SEZIONE DI TESTO:

Fonte www.superabile.it - I tuffi paralimpici muovono i primi passi. Merito di Marica Russo e Roberta Piovesan le prime tuffatrici italiane con disabilità fisica che da circa due anni hanno iniziato questo sport. Le atlete hanno cominciato ad allenarsi nella squadra Master della società sportiva MR Sport dei Fratelli Marconi di Roma, guidate dall’allenatrice Paola Flaminio e seguite dal classificatore Luca Tomasi. La loro ambizione è coinvolgere sempre più atleti per accedere in futuro ai Giochi paralimpici. I primi risultati ci sono: ora sono dieci i tuffatori con disabilità che nel nostro paese iniziano ad affacciarsi a questa nuova disciplina. “I tuffi come altri sport hanno bisogno di tempi di incubazione per cominciare – ha detto il presidente del Comitato paralimpico Luca Pancalli –. Io benedico tutto ciò che è sfida, purché ci sia rispetto dell’atleta e sicurezza. Siamo felici di questa nuova galassia da scoprire”.

DATI MOSTRATI:

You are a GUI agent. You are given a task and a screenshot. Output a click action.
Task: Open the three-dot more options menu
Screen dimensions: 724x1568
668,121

LAVORO DA SVOLGERE:
Scrivi il seguito del testo sui tuffi paralimpici, riprendendo subito dopo la sua ultima frase.

LA RISPOSTA:
Marica Russo e Roberta Piovesan, le prime tuffatrici paralimpiche

Marica Russo e Roberta Piovesan sono due ragazze romane, reduci entrambe da un’amputazione traumatica, che nel settembre del 2018 hanno iniziato ad allenarsi nella squadra Master dell’MR Sport di Roma con atleti normodotati. “Noi facevamo nuoto ma volevamo provare un altro sport – racconta Marica Russo –. Mi son sempre piaciuti i tuffi ma non esisteva una società che potesse accogliere persone come noi, con una disabilità fisica. Sapevo che la MR Sport aveva una sezione di Tuffi Adapted solamente per ragazzi con disabilità intellettive. Ho chiesto informazioni alla società e mi hanno proposto di provare ad allenarmi con altri atleti normodotati”. La sua scelta è stata seguita anche da Roberta Piovesan, che racconta: “Io soffro di vertigini e ho difficoltà a tuffarmi con una gamba sola, ma quando Marica mi ha lanciato questa sfida l’ho accolta volentieri. Ora non posso più fare a meno di questa adrenalina che provoca anche dipendenza”.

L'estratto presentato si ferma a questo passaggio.